Au coeur du conflit entre Alain Pouzilhac, président de l’Audiovisuel extérieur de la France (AEF), l’entité qui englobe France 24, RFI, et son numéro deux Christine Ockrent, éclate une sombre affaire d’espionnage découverte en septembre 2010. On retrouve alors dans les ordinateurs de deux salariés, présentés comme étant des proches collaborateurs de Christine Ockrent, plus de 900.000 messages et plus de 2 millions de fichiers issus des ordinateurs de différents dirigeants de l’AEF, dont son président Alain de Pouzilhac.
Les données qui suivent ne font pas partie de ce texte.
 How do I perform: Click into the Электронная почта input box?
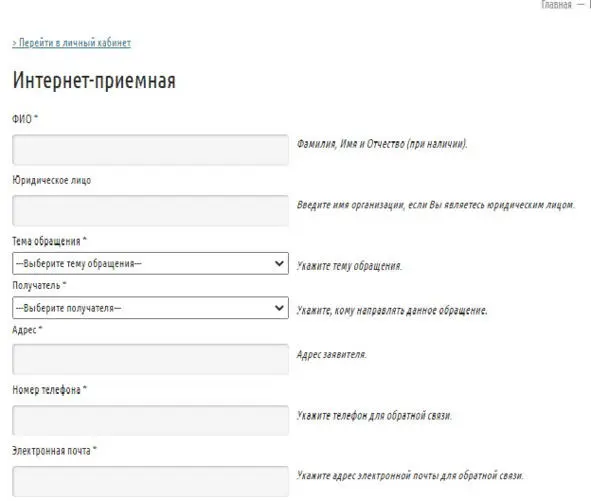coord(150,481)
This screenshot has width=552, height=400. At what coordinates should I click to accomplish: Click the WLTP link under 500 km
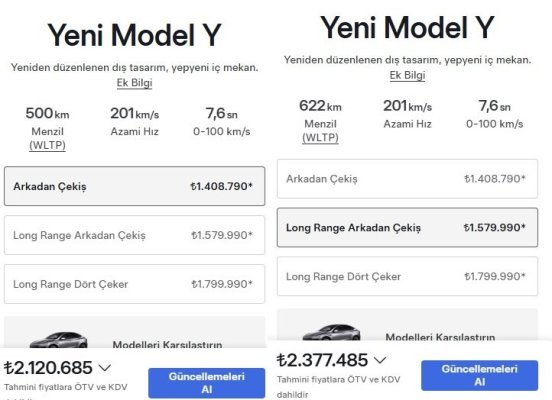click(48, 145)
Ce piratage organisé, qui avait bénéficié des services d’un prestataire informatique extérieur, durait depuis déjà deux ans. Christine Ockrent dément très vite tout lien avec les salariés incriminés. Mis à pied dès que l’affaire a été découverte, ils ont été mis en examen en janvier 2012.

Air France

En août 2010, un salarié licencié pour fraude accuse la compagnie aérienne d’avoir mis sur pied un système de surveillance informatique. Un an plus tôt, Air France découvrait que les billets d’avion à tarif préférentiel dont bénéficient ses salariés faisaient l’objet d’une série de trafics. Le salarié qui suspecte Air France d’espionnage était alors licencié pour avoir fait profiter 73 personnes de 118 billets émis sur le quota d’autres salariés. Et au moment de son passage en conseil de discipline, il découvrait que la direction avait constitué un fichier des passagers et de ses collègues concernés, avec leurs noms, numéros de téléphone portable et de carte bleue. La direction juridique a récusé les accusations de traitements organisés de données personnelles. Elle a reconnu simplement qu’"une petite dizaine" d’enquêtes ont été réalisées "par des humains" après des "dénonciations".

Carrefour

En janvier 2006, deux anciens agents de sécurité de Carrefour révèlent dans un reportage de France 3 que l’enseigne leur avait confié des "missions illégales" d’enquêtes sur la vie privée des salariés, et de pièges tendus aux employés pour les renvoyer. Dans son ouvrage "Flic de supermarché", l’un d’eux donne tous les détails du système de "flicage généralisé". Placés sous les ordres des responsables de sécurité des magasins, ils espionnent les salariés et clients à l’aide de caméras dissimulées jusque dans les toilettes, et de micros dans les voitures de location. Après ces accusations, Carrefour a mené un audit dans 179 magasins. Et il conclut que rien d’illégal n’a été relevé dans les méthodes de surveillance du personnel.

Lidl

Nos voisins d’outre-Rhin ne sont pas en reste, ils n’hésitent pas non plus à franchir les limites de la légalité pour espionner leurs salariés. En 2008, le magazine allemand Stern dévoile une vaste affaire d’espionnage au sein du distributeur Lidl. De 2006 à 2007, la direction du groupe a engagé des détectives privés chargés de lui rapporter les moindres faits et gestes de ses employés, dans le but, "officiellement" de lutter contre les vols. La vie privée des salariés de quelque 220 magasins a été épiée au quotidien à l’aide caméras miniatures. Depuis, Lidl a reconnu les faits. Il a promis à ses employés le libre accès aux informations qu’il détient sur leur vie privée. Il leur a en outre versé une prime exceptionnelle de 300 euros pour les remercier de leur fidélité malgré le scandale. Deutsche Bahn, Airbus Allemagne ou encore Deutsche Telekom ont eux aussi été épinglés pour avoir espionné leurs personnels ou candidats à l’embauche.